Exercise directions: Update the rows starting at the line that has "The width and height of the screenshot is (543, 419)." and ending after the line that has "Looking at the screenshot, I should tap(77, 408).": change "field list" to "field panel" and leave everything else unchanged.

Exercise inputs:
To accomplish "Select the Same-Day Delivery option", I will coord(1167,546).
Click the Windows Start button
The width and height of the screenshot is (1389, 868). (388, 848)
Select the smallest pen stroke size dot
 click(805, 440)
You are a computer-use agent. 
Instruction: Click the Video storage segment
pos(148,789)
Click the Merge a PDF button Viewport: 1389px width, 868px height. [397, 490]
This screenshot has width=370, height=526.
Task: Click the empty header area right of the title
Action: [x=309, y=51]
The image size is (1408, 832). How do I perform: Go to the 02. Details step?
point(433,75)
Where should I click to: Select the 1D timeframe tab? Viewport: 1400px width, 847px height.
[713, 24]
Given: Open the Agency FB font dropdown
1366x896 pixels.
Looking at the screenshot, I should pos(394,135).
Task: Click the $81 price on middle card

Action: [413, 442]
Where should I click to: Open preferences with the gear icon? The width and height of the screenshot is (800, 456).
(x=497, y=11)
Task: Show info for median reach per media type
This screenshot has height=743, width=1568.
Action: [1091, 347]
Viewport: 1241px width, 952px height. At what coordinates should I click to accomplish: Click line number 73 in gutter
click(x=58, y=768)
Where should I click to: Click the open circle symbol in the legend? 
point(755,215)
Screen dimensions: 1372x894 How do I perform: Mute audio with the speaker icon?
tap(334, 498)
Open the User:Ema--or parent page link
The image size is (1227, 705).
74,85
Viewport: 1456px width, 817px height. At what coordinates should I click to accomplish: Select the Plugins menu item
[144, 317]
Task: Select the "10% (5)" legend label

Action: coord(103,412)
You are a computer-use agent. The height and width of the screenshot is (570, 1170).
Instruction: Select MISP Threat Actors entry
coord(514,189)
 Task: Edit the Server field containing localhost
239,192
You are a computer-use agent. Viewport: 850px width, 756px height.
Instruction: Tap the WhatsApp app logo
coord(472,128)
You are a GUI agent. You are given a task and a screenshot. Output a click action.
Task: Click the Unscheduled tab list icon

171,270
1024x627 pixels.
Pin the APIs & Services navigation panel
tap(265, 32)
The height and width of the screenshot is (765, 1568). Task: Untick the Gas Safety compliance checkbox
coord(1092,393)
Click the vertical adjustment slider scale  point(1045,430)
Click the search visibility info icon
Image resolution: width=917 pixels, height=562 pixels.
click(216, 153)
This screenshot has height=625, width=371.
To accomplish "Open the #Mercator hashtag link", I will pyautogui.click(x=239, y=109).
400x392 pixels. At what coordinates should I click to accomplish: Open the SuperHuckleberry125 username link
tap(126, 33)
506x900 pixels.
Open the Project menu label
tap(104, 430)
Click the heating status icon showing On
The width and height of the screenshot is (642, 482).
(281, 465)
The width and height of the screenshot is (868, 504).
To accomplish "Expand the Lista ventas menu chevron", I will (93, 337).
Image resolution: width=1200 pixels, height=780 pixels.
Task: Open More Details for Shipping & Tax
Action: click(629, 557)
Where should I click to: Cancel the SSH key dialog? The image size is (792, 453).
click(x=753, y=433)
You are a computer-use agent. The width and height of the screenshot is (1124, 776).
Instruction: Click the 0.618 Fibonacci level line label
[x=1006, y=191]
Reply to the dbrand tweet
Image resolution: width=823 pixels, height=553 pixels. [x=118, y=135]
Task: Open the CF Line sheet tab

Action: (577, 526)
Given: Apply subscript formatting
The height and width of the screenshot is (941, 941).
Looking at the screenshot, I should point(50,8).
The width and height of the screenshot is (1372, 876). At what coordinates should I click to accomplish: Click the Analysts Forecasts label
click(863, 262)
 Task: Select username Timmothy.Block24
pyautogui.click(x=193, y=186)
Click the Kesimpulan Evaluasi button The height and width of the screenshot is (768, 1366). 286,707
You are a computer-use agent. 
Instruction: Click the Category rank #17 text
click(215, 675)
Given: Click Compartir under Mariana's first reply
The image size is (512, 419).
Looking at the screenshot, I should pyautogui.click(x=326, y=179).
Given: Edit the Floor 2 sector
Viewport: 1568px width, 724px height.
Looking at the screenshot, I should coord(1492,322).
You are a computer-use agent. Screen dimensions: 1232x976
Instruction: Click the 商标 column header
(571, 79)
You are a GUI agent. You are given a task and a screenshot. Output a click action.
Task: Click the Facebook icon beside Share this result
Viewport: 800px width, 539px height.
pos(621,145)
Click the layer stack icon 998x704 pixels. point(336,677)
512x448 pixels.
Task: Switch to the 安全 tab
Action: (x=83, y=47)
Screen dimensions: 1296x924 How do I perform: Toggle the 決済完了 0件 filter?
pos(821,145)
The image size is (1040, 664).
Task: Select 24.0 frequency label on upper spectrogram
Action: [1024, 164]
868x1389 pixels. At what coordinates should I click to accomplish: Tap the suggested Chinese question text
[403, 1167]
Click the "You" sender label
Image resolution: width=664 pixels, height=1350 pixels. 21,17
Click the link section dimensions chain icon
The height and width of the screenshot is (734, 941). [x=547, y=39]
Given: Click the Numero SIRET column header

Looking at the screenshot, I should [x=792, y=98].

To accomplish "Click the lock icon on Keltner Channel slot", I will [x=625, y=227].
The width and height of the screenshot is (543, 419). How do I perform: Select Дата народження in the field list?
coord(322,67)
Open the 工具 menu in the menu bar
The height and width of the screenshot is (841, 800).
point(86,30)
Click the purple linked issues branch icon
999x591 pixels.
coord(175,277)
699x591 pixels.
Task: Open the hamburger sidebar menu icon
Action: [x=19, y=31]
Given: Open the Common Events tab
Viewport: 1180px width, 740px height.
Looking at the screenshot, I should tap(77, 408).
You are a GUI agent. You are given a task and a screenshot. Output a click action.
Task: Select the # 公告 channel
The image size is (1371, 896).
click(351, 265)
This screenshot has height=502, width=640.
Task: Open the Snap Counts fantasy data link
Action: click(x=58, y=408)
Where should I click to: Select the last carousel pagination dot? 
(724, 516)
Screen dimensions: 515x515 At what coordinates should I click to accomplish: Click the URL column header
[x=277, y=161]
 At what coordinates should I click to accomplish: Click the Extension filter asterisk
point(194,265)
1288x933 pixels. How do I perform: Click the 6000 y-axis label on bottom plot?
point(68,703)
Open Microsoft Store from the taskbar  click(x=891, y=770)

Output of the exercise:
The width and height of the screenshot is (543, 419). How do I perform: Select Дата народження in the field panel?
coord(322,67)
Open the 工具 menu in the menu bar
The height and width of the screenshot is (841, 800).
point(86,30)
Click the purple linked issues branch icon
999x591 pixels.
coord(175,277)
699x591 pixels.
Task: Open the hamburger sidebar menu icon
Action: [x=19, y=31]
Given: Open the Common Events tab
Viewport: 1180px width, 740px height.
Looking at the screenshot, I should tap(77, 408).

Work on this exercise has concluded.